==== PASSAGE
In 1918, the prominent Kurdish nationalist Şerif Pasha pressed the British to adopt a policy supporting autonomous Kurdish regions throughout Kurdistan. He suggested that British officials be charged with appointing officials to administer the regions and control their finances. Strategically, he desired movement towards this plan to be made before the end of the war and the Paris Peace Conference. Şerif was not able to convince the British of this. However, his efforts to plead the cause of his people leading up to the Peace Conference impressed Western powers. Because of his friendship with Armenians, after he was chosen to represent the Kurds by various Kurdish nationalist organizations at the Peace Conference, a Kurdo-Armenian peace accord was reached between Şerif and Armenian representatives at the conference in 1919. The British persuaded the Kurdish and Armenian representatives to sign this Kurdish-Armenian declaration of solidarity against the Kemalists for strategic reasons. The British thought this would increase the likelihood of independent Kurdish and Armenian states that would create a buffer between British Mesopotamia and the Turks.[3][5]

The first opportunity for the Kurds to establish an independent state came with the collapse of the Ottoman Empire and the end of the First World War. In his Fourteen Points Programme for World Peace, US President Woodrow Wilson included the statement that non-Turkish minorities of the Ottoman Empire should be "assured of an absolute unmolested opportunity of autonomous development". Aside from the supporters of such sentiments in the US, Britain, France, and of course of Kurds, there were other aspects to consider. These included the operational breakup of the Ottoman Empire, the Kemalist movement, Russia's territorial ambitions, the status of the Christian Armenian population, and Britain's desire to preserve stability in and around its colonial possessions.[9]


Turkish forces often broke the terms of the Armistice by arming Kurdish forces in eastern Anatolia. Turkish forces were able to stir up religious resentment among Kurds against Christian Armenians in a desire to create an effective Kurdish buffer between Turkey and a possible Armenian state, or obviate its creation altogether. Much of this groundwork was performed by 'Ali Ihsan Pasha.[5]

Elsewhere, anti-British sentiment was developed by 'Ali Beg and his Turco-Kurdish independence party, and the Kurdish Club, which Edward William Charles Noel claimed was plagued with corruption and self-seeking individuals who were also members of the Turkish CUP.[5]

Following the Treaty of Mudros, Istanbul's Kurds began resurrecting their nationalist groups. By the end of 1918, Shaykh Abd al Qadir of the Badr Khans and others reconstituted the Kurdish Club under the new title of The Society for the Rise of Kurdistan. But to many, including the British, it was unclear exactly who and what the Kurdish Club and its affiliates in the provinces represented.[3]

Understanding the threat that these renewed Kurdish clubs represented if allied with the British (who had by now made it clear that they were leaning towards providing an autonomous Kurdish state), the CUP began advocating policies of decentralization and penetrated these Kurdish clubs in order to maintain their loyalty. Furthermore, Kurdish nationalism was then tactically supported in eastern regions. While inspiring Sunni solidarity among the Kurds, they worked to foment anti-British sentiment among the Kurds.[3]

By 1919, two developments destroyed Kurdish hopes of achieving either autonomy or independence in eastern Anatolia. The Greeks landed at Smyrna and the Italians invaded further south in Antalya. The psychological effect that these foreign, Christian invasions had on the Muslim Kurdish population was significant and inevitable. Ideas of nationalism were instantly eclipsed by the Christian threat and the Ottoman government easily mobilized Kurds under Pan-Islamic unity. The second disaster was the rise of Mustafa Kemal. He militantly voiced concern for the safety of the sultanate and called for the preservation of eastern Anatolia against the Christian threat. This likewise had a similar effect on Kurds. Kemalist power grew throughout 1919. With this growth, came persecution of the Kurds and the narrowing of Kurdish political space. A new Kurdish political party was refused registration. Newspapers related calls for Kurdish independence with that of supporting Armenian nationalism as well. Outspoken Kurds were imprisoned or executed for treasonous statements. In 1920, the National Pact was signed.[3]

Treaty of Sèvres[edit]

The signatories of the Treaty of Sèvres, 1920

Leading up to the Treaty of Sèvres, in addition to the inability of Kurds to produce a credible leadership, a big failure in reaching a better understanding of an autonomous Kurdish state was due simply to the amount of time that passed between Mudros in 1918 and Sèvres in 1920. Kurds were provided with little alternative by the British. After the Greek attempts in Anatolia, the rise of the Kemalists, and a growing perceived Armenian threat, Anatolian Kurds lacked nationalistic, secessionist desires.[3][5]

Provisions of the Treaty of Sèvres for an independent Kurdistan, 1920.
========
## SHORT EXERCISE 1
Reproduce, word for word, the section of the Kurdish nationalism passage that opens with "Leading up to the Treaty" and closes with "independent Kurdistan, 1920.".
## SHORT EXERCISE 2
According to the Kurdish nationalism passage, where did the Greeks land in 1919?
## SHORT EXERCISE 3
The Kurdish nationalism passage names several other aspects to consider besides the supporters of autonomous development for non-Turkish minorities. List all of them.
==== DATASET EXCERPT
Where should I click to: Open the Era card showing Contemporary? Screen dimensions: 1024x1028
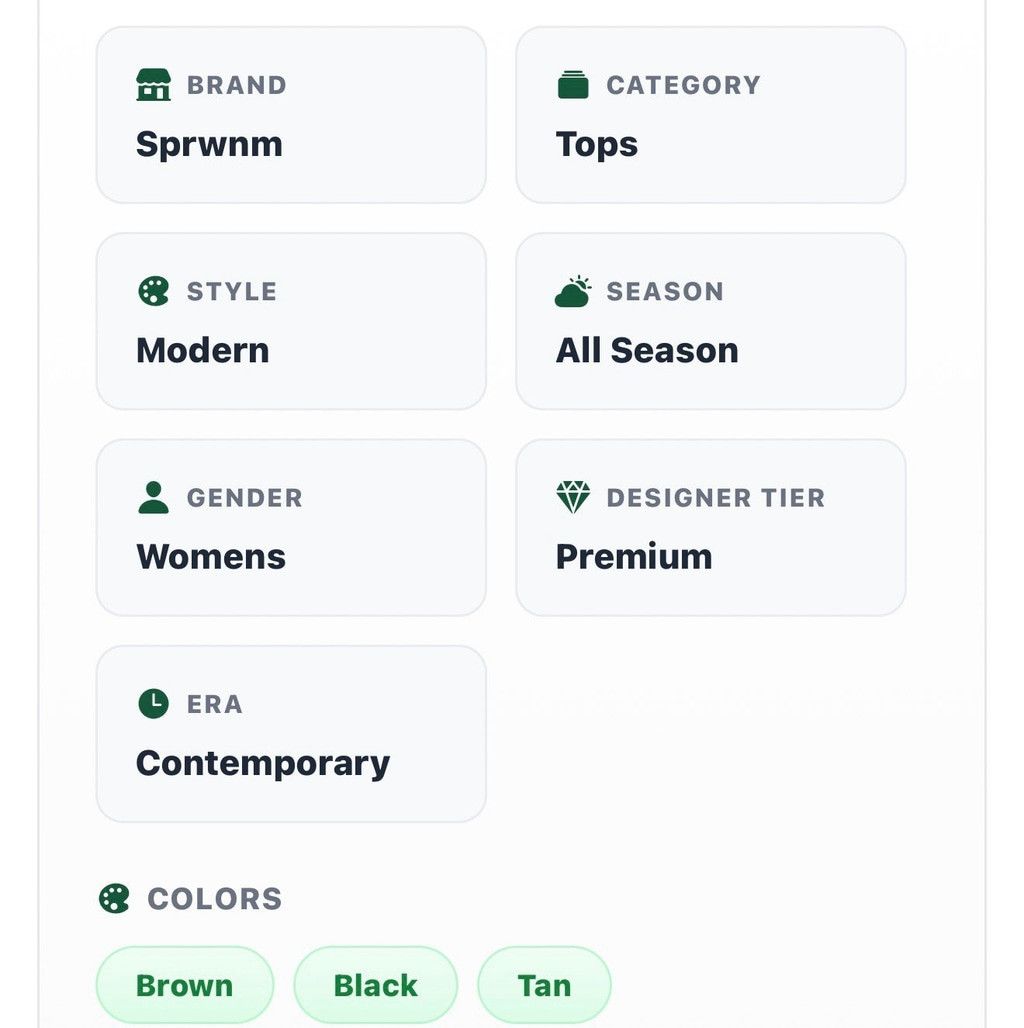291,734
========
## FULL ANSWER 1
Leading up to the Treaty of Sèvres, in addition to the inability of Kurds to produce a credible leadership, a big failure in reaching a better understanding of an autonomous Kurdish state was due simply to the amount of time that passed between Mudros in 1918 and Sèvres in 1920. Kurds were provided with little alternative by the British. After the Greek attempts in Anatolia, the rise of the Kemalists, and a growing perceived Armenian threat, Anatolian Kurds lacked nationalistic, secessionist desires.[3][5]

Provisions of the Treaty of Sèvres for an independent Kurdistan, 1920.

## FULL ANSWER 2
At Smyrna.

## FULL ANSWER 3
- The operational breakup of the Ottoman Empire
- The Kemalist movement
- Russia's territorial ambitions
- The status of the Christian Armenian population
- Britain's desire to preserve stability in and around its colonial possessions